For agents, the retention problem surrounds contract renewals. Carriers have different policies. In a recent case, the contract renewal went to another agent. He had a better relationship with the new IT director. Kind of sucks since he is getting paid to do nothing but renew the business I sold. That's what carriers think too. Why are we paying on renewals?

I've had my focus on other business needs and it cost me a couple thousand per month. I don't have a system in place. And as Karin Fields of Microcorp writes on her blog:

"Who would think there are so many things to consider with trying to maintain the base you already have? But that is EXACTLY the problem most Agents have is understanding and managing the complexity of retention.  You have to consider the Carrier's policies; you have to develop a tracking system if you don't have access to a system like Nautilus; and you have to have a pro-active way to interact with your customers to maximize your efforts. And that is what I want to talk about today - the Yearly Review."
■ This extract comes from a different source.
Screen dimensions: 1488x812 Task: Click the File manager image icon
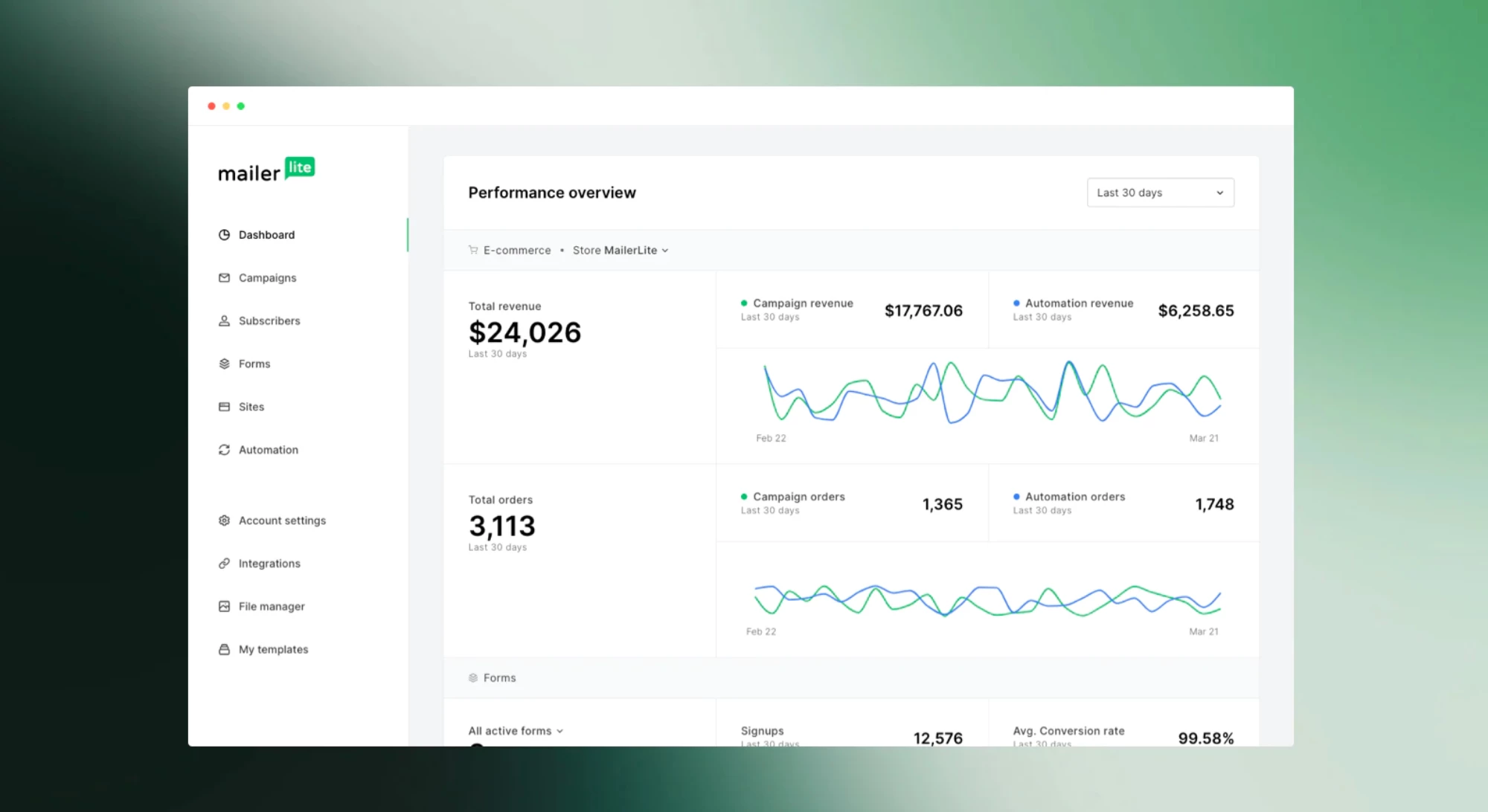[x=224, y=607]
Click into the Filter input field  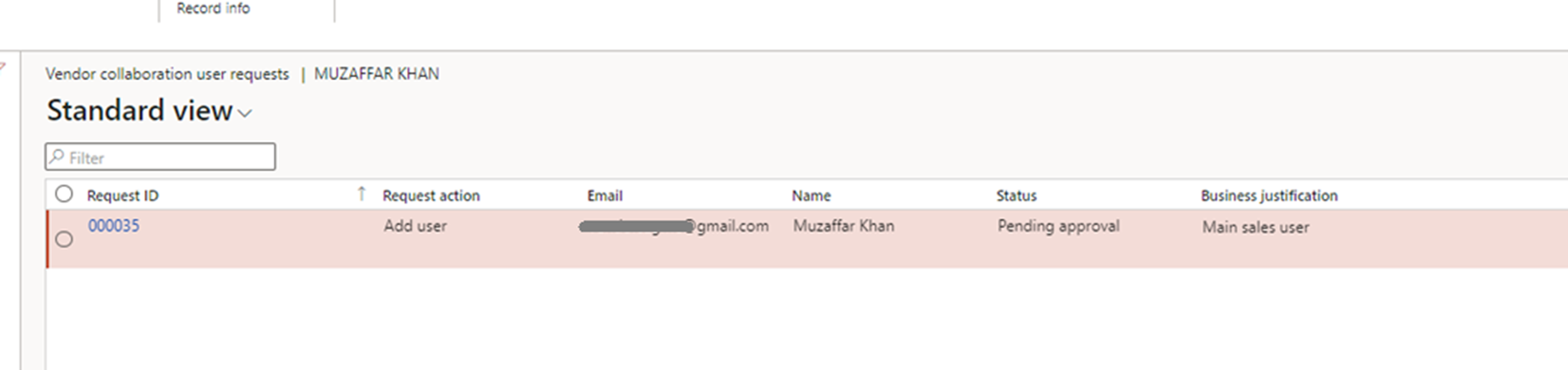coord(169,157)
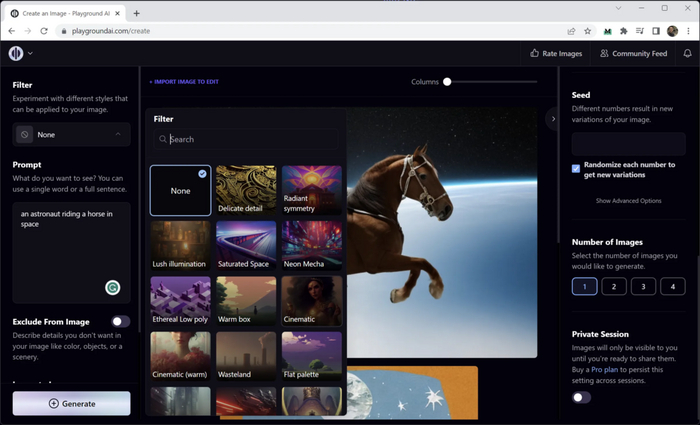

Today, a yearly (or even a quarterly) review would be wise simply to gain more Total Telecom Spend. With SAAS, conferencing, and energy, there are questions you can ask to get new business (even if you lose old business).

Security is another angle. Design a couple of questions to see if a managed security service (like firewall or IDS) would be something for the client to look at. If the questions are creative enough, it will have the client looking at you in a new light. (Hopefully, a greener light.)

And with Cloud, you can have a conversation about collocation, email, critical business process applications, and more to identify ways that your clients can leverage services you can deliver.

Easy to say. A challenge to implement. (Maybe it will be a TCA webinar topic in 2011). How do you implement a retention system?